Figuur 4.6: Overzicht van de relevante aspecten voor de waterhuishouding in het plangebied

Waterhuishoudkundige aspecten   Relevant?   Toelichting  
Veiligheid   Nee   In het plangebied liggen geen primaire waterkeringen, kades of gronden die behoren tot zomer- en/of winterbed van de grote rivieren. De beleidslijn ‘Ruimte voor de Rivier’ is niet aan de orde.  
Wateroverlast   Nee   In het plangebied bevinden zich geen beekdalen en overstromingsvlaktes. In het plangebied is geen sprake van
wateroverlast.  
Riolering   Ja   Bij de realisatie van het plan worden daken en verharding van het
riool afgekoppeld. Hierdoor wordt het rioolstelsel en RWZI minder
belast bij regenval en krijgt het water de kans om in de bodem te
infiltreren, zodat verdroging wordt tegen gegaan. In het plangebied
liggen geen rioolpersleidingen of RWZI’s.  
Watervoorziening   Nee   Het plangebied is gelegen in bestaand stedelijk gebied. Watervoorziening voor andere functies in en nabij het plangebied
speelt geen rol.  
Overlast grondwater   Nee   In het plangebied is geen sprake van grondwateroverlast in de vorm van kwel.  
Oppervlaktewaterkwaliteit   Nee   In en nabij het plangebied is geen oppervlaktewater aanwezig.  
Grondwaterkwaliteit   Ja   Het plangebied is niet gelegen in een waterwingebied. Het plangebied is wel gelegen in een grondwaterbeschermingsgebied. Om vervuiling van bodem en grondwater te voorkomen worden uitsluitend duurzame (niet uitlogende) materialen gebruikt.  
Volksgezondheid   Nee   In of nabij het plangebied bevinden zich geen riooloverstorten. In het plangebied bevinden zich en komen er geen functies die milieuhygiënische of verdrinkingsrisico’s met zich meebrengen.  
Verdroging/kwel   Nee   Er is in het plangebied geen sprake van kwel. Verdroging kan worden voorkomen door zoveel mogelijk water te infiltreren.  
Natte natuur   Nee   Het plangebied ligt niet nabij HEN en/of SED wateren. Rondom het
plangebied liggen geen natte natuurgebieden.  

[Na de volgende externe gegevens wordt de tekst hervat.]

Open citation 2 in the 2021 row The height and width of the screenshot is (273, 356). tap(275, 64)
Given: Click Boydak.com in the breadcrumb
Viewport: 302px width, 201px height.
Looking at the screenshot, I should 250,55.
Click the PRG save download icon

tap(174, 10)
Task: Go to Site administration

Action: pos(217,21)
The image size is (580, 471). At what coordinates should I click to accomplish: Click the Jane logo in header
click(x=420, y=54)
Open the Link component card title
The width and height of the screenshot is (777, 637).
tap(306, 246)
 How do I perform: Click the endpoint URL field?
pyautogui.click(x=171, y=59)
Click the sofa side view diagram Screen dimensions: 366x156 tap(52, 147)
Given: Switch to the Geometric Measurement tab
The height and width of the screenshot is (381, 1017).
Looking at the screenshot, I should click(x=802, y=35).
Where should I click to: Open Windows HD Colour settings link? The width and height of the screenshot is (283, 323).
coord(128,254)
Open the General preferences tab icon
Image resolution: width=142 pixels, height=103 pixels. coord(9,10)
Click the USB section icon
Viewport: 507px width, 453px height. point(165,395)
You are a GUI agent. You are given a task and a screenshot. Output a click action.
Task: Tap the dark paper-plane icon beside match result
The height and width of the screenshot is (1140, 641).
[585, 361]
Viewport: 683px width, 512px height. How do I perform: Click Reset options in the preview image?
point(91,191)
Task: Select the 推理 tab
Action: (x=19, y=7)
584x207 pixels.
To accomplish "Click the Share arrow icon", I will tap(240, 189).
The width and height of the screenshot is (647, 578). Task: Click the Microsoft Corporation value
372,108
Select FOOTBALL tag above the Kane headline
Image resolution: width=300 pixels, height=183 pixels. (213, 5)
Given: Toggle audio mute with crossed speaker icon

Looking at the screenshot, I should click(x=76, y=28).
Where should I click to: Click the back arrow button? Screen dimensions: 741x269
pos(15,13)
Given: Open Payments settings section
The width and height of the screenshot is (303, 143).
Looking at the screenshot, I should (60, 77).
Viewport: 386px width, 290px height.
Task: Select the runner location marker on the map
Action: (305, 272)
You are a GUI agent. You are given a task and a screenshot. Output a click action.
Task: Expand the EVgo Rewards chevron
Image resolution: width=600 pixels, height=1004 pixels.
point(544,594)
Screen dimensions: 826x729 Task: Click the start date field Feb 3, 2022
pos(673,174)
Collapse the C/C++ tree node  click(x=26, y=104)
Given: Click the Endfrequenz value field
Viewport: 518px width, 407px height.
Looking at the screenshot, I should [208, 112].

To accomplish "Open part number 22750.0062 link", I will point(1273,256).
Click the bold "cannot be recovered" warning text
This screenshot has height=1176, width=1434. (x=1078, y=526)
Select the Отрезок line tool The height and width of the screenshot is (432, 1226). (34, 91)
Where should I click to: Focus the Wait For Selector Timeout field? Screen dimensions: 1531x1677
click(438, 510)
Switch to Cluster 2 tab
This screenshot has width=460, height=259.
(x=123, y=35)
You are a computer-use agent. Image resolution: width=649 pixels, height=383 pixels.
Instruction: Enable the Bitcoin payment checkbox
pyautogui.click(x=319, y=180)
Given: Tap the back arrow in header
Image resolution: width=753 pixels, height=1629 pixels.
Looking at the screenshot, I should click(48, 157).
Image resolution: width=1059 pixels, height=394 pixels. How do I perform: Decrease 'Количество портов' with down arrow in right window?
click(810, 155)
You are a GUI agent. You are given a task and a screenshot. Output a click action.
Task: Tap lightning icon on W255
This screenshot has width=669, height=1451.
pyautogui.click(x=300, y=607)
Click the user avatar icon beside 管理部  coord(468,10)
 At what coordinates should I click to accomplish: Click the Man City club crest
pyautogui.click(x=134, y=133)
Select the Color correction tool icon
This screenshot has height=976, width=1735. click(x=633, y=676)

Inrichting en beheer   Nee   Het beheer van rioleringswerken nabij het plangebied is in handen van de gemeente. Er wordt niet voorzien in de (her)inrichting van
watergangen.  

Ten behoeve van de watertoets zal het voorontwerp bestemmingsplan voor commentaar naar het Hoogheemraadschap De Stichtse Rijnlanden wordengezonden. Te zijner tijd zal in het ontwerp bestemmingsplan verslag worden gedaan van dit overleg.